La CNIL rappelle en outre différentes obligations du responsable de traitement et du sous-traitant et notamment celle d’assurer la sécurité des données dans son guide du sous-traitant publié en septembre 2017.

Preuve par la norme, code de conduite et certification

Afin de démontrer leur conformité à la réglementation et le respect des mesures de sécurité à l’état de l’art, les organismes peuvent s’appuyer sur différentes normes et tout particulièrement :

·        ISO 27001 / IEC 27001

·        ISO 27002 / IEC 27002

·        ISO 27701 / IEC 27701

Si le paradigme normatif n’est pas toujours adapté aux plus petites entreprises ou aux petits organismes, ces normes sont une ressource précieuse pour certaines PME, ETI, entités publiques ou entreprises internationales. Elles constituent un bon moyen de démontrer son « accountability » lorsqu’il s’agit de répondre à une obligation de conformité liée à un appel d’offres, ou d’accéder à des marchés occasionnant la sous-traitance de données à caractère personnel pour le compte de grands groupes, d’organismes publics ou de collectivités, qui imposent à leurs prestataires d’être conformes au RGPD.

L’ISO 27001 est « la norme la plus connue au monde en matière de systèmes de management de la sécurité de l’information (SMSI) ». Elle définit les exigences auxquelles un SMSI doit répondre. Un SMSI mis en œuvre conformément à cette norme est « un outil à l’appui de la gestion des risques, de la cyber-résilience et de l’excellence opérationnelle ».
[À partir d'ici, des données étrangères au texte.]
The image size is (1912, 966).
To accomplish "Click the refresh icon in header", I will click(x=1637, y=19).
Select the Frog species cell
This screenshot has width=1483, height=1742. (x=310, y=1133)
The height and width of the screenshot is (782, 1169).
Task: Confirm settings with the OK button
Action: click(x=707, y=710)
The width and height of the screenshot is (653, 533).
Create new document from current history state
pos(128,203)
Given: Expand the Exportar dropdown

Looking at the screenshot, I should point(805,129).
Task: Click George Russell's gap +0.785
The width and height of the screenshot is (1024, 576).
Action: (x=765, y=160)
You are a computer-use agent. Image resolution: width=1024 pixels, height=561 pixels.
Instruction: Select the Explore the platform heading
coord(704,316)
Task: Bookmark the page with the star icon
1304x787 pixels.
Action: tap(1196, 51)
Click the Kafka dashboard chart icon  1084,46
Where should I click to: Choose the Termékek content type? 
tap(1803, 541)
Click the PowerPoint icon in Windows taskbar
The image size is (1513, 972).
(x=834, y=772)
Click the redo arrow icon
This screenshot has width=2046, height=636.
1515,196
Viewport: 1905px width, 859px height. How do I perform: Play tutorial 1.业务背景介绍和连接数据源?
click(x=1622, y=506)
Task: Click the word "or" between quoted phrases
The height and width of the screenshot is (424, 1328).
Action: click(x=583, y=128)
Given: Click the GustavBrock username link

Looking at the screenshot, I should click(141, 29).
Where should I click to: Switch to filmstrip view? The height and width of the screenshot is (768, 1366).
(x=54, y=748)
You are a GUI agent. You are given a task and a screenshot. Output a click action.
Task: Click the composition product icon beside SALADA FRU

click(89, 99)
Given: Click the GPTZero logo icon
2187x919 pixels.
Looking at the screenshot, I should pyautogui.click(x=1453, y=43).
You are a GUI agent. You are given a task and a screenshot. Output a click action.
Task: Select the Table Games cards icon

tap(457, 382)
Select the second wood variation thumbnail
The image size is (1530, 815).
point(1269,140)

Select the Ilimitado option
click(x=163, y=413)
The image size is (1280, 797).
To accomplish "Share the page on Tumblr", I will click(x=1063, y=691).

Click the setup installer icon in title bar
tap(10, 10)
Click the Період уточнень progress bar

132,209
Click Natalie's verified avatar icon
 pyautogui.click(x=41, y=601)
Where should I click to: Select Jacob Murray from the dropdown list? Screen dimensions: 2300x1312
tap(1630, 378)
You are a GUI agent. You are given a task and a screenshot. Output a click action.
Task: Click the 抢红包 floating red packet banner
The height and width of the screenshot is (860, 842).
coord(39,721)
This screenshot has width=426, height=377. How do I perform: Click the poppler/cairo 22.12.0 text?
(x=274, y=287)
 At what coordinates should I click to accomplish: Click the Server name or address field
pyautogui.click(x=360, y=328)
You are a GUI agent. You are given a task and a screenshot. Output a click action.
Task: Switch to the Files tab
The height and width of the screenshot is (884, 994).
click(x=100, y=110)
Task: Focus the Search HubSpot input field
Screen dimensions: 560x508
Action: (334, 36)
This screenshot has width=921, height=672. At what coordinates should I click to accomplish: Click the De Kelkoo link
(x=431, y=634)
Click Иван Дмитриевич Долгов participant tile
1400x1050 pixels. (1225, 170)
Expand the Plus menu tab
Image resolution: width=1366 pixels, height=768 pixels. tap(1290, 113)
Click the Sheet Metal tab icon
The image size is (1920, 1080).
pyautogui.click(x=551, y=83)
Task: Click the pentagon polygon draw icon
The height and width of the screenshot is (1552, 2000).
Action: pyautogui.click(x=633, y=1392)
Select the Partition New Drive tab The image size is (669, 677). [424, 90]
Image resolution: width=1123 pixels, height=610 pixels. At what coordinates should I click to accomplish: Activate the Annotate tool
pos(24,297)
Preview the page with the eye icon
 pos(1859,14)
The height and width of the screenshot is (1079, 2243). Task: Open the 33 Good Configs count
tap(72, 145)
L’ISO 27002 concerne la sécurité de l’information, la cybersécurité et intègre également la protection de la vie privée. Cet ensemble de référence est conçu pour être utilisé par les organisations dans le contexte d’un SMSI répondant à la norme ISO 27001, afin de mettre en œuvre des mesures de sécurité de l’information basées sur les bonnes pratiques reconnues au niveau international.

La norme ISO 27701 / IEC 27701 prend la forme d’une extension des deux normes précédentes pour la création, la mise en œuvre, le maintien et l’amélioration continue d’un système de management de la protection de la vie privée (PIMS) dans le contexte de l’organisation. Elle s’adresse à des entités de toutes tailles, qui traitent des données à caractère personnel, en tant que responsables de traitement ou sous-traitants au moyen d’un SMSI. La CNIL confirme quant à elle, la proximité de cette norme avec le RGPD dans un article publié en 2020 sur son site internet.

Enfin, l’application d’un code de conduite approuvé comme prévu à l’article 40 du RGPD ou d’un mécanisme de certification approuvé comme prévu à l’article 42 peuvent servir d’éléments pour démontrer le respect des exigences prévues au paragraphe 1 de l’article 32, selon le texte.

En pratique, le seul code de conduite approuvé par la CNIL est dédié aux fournisseurs de services d’infrastructure cloud (IaaS) (PDF). Le seul mécanisme de certification existant concerne quant à lui les prestataires de formation à la protection des données à caractère personnel.